Frequently asked questions
about therapy for anxiety, depression, and life challenges
Taking the first step to find a therapist is a personal and important one, whether you’re a young adult with feelings of anxiety or depression, or an adult or parent feeling overworked and anxious. This page will help some of the questions you might have about what to expect in the first session and beyond. Please contact Rachel with any additional questions or concerns you have.
Below you can access the patient portal where new patients can find initial paperwork.
What exactly happens during therapy?
Most people who have never experienced therapy think it’s a lot like what we see on TV or the movies. The client lays on the couch while the therapist sits in silence listening, occasionally asking “how does that make you feel?” While that might work for certain clients, in reality, each client has their preference for how therapy gets accomplished.
In my office, you can sit wherever you’d like. Most find sitting on the couch most comfortable. Many of Rachel’s clients choose to bring in coffee, tea, or a water bottle to drink while they’re talking, too.
Rachel isn’t the type to sit back in silence for an entire session. She is active and engaging. Rachel has a sense of humor and is supportive and understanding during what might be the most vulnerable hour of your week.

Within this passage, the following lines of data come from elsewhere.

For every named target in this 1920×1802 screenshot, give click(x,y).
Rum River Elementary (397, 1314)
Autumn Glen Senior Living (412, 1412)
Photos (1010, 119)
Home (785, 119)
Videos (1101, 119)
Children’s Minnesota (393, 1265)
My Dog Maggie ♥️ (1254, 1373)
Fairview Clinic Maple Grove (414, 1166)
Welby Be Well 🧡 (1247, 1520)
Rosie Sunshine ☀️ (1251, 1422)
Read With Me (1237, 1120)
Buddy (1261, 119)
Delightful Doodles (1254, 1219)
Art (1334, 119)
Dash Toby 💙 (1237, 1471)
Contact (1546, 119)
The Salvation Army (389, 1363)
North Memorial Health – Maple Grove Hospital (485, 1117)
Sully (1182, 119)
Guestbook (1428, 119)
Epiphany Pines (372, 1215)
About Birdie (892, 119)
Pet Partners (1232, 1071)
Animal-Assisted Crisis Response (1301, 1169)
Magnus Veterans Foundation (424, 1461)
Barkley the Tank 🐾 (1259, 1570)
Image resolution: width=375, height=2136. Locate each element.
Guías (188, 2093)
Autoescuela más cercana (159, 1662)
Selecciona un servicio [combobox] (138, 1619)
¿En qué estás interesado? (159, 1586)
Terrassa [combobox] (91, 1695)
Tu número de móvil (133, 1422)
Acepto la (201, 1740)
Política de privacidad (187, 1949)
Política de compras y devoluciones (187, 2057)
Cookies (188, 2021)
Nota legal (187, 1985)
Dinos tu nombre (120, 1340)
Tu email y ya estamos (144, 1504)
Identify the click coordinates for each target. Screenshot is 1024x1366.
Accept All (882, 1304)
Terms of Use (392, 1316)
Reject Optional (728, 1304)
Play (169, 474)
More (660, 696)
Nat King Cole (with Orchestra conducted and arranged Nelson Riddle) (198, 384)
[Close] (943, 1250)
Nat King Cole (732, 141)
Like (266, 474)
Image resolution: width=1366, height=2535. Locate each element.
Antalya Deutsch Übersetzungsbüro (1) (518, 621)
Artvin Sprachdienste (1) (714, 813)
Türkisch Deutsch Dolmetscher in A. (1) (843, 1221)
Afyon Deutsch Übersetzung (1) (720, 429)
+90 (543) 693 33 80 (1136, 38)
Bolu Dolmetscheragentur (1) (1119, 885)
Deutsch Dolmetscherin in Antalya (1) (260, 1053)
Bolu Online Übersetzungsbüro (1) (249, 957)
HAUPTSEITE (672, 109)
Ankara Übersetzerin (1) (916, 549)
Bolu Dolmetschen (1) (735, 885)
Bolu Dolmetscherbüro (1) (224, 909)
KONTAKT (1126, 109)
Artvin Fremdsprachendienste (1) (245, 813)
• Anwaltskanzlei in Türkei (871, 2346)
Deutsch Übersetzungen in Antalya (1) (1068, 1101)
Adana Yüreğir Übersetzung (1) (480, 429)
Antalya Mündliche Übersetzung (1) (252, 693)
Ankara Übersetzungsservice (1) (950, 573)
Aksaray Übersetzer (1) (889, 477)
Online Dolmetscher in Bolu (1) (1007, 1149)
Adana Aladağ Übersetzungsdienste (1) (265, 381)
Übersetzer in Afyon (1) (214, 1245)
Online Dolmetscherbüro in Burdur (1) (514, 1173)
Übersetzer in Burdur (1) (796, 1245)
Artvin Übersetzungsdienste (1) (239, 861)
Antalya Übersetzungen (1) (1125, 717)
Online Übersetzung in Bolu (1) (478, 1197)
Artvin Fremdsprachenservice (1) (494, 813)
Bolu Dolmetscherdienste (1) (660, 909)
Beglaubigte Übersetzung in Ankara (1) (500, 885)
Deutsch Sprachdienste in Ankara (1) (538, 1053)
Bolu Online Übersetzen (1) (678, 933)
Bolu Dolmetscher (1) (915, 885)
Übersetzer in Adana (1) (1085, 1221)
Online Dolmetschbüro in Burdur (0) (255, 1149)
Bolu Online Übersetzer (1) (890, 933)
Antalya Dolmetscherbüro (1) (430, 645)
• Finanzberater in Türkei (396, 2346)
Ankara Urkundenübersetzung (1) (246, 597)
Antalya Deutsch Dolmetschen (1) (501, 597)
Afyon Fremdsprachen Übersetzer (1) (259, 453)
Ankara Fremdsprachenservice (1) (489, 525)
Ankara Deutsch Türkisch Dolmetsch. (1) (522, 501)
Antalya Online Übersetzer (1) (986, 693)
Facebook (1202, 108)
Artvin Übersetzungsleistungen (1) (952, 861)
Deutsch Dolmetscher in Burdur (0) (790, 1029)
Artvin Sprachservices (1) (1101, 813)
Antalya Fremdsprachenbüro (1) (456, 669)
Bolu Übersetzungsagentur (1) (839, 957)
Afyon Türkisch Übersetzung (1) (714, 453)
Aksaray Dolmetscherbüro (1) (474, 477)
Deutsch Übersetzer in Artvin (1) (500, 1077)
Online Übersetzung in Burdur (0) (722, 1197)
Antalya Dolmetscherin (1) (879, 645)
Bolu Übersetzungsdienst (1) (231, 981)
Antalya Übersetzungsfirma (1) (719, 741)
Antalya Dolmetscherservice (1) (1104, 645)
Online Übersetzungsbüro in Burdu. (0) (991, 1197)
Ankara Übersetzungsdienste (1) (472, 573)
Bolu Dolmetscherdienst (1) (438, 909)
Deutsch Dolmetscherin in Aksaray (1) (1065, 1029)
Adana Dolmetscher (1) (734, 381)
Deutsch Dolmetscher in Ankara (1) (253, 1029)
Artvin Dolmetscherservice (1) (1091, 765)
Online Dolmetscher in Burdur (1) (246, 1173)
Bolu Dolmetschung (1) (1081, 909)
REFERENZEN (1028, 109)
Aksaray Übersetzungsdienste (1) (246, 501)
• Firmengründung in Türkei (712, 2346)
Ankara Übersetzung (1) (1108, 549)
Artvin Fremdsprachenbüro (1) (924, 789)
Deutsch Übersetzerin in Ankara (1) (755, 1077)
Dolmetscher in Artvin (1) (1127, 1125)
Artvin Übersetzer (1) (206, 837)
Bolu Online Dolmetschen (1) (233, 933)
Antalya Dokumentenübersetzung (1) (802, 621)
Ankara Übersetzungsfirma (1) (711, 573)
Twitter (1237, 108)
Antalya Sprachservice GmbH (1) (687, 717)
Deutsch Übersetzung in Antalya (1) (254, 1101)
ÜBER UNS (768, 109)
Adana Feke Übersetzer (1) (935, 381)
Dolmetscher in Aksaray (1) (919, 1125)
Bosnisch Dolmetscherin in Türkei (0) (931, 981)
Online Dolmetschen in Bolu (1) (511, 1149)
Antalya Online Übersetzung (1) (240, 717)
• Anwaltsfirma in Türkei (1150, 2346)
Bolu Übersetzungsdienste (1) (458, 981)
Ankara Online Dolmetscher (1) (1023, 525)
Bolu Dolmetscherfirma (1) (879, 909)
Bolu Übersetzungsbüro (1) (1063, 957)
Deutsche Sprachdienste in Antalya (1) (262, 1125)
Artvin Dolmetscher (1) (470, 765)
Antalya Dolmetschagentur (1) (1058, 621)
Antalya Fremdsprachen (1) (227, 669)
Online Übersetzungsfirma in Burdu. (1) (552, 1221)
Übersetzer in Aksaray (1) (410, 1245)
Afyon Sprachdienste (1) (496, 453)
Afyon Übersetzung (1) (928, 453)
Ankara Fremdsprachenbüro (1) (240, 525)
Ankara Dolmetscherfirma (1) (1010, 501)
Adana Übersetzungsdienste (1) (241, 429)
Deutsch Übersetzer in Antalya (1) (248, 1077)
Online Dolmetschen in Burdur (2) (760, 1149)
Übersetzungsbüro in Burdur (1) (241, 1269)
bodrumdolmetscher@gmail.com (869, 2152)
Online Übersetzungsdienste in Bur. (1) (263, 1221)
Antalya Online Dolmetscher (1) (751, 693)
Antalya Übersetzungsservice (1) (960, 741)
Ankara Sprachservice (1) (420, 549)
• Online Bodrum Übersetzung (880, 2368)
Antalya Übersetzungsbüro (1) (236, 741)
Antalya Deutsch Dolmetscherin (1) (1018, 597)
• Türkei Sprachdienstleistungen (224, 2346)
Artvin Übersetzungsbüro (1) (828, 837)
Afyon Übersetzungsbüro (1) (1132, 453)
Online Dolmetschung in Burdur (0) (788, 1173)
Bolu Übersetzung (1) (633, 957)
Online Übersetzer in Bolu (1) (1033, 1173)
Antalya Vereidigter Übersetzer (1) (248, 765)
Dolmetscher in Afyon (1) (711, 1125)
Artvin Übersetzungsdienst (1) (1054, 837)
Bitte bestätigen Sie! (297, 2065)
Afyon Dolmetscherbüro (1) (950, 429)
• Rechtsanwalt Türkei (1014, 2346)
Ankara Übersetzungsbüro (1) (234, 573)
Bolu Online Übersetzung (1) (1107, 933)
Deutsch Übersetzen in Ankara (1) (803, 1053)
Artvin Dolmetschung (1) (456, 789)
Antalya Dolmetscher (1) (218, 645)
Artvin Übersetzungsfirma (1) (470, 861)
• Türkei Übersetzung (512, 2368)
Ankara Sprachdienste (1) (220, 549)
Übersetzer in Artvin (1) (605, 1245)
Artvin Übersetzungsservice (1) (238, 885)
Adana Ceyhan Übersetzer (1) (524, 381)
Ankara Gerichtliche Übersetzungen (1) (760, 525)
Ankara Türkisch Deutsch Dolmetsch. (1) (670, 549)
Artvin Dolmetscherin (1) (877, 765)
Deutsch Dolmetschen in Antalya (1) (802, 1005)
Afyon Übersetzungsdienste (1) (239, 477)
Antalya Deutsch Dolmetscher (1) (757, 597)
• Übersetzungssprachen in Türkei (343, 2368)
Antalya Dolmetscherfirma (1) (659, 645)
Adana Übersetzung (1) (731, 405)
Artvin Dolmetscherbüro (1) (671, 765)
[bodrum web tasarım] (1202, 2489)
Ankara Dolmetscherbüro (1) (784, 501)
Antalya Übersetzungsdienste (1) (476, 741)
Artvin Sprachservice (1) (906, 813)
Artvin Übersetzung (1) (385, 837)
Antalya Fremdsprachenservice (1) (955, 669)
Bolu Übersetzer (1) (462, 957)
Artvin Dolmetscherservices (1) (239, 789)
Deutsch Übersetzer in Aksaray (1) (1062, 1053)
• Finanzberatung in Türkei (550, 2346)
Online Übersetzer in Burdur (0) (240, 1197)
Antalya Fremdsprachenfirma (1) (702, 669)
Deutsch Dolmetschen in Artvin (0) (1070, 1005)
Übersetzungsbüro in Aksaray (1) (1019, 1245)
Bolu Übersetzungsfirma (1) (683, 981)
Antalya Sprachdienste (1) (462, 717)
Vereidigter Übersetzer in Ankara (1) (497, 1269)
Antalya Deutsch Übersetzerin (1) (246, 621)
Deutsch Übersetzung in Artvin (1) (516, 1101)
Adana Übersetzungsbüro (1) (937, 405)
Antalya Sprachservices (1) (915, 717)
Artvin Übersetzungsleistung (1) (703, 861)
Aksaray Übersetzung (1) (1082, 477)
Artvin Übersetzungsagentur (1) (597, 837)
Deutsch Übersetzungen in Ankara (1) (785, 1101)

You can expect to come into session with at least a topic or two to discuss and the conversation will flow from there. It’s okay if you aren’t sure what to talk about in a session – bring that up to Rachel and start the conversation there.
Towards the end of the session, Rachel will wrap things up and/or give you some suggestions for what to think about before the next session.
Rachel prides herself on being “on time," so you can expect to be in the office for 45 minutes.
How do I know if therapy is right for me?
The answer to this depends on what you’re coming into therapy for. In life, we can all benefit from having someone neutral to run ideas or problems by, work through stressors, challenging times and transitions, and to offer support in times of need, anxiety or depressive feelings. It might be time to go to therapy when you are wanting to work on self improvement, struggling with a situation at home, work, school or social situation, or are feeling nervous, depressed, or anxious.
The key to succeeding in therapy is to acknowledge that some aspects of change can be uncomfortable. We have to be willing to talk about some things in life that aren’t the easiest. This takes a lot of courage and strength. We also have to understand that some things can get resolved in a short period of time while others might take longer. Therapy is hard work – and Rachel knows that! Rachel recognizes the strength and resilience in our clients and celebrates the successes every step of the way.
How do I go about finding the best therapist for me?
Rachel prides herself on being a good “fit” for her clients. We will talk briefly about what you want to work on in therapy before scheduling the first appointment. Rachel treats a variety of issues and conditions such as parenting stress, social anxiety, dating worries, parenting, overworked adults, and anxiety around career changes. If Rachel determines that another colleague or agency might be a better fit for you, she will let you know and provide referrals. It’s my goal to help people find the best therapist to help them.
What do I do if I want to schedule an appointment?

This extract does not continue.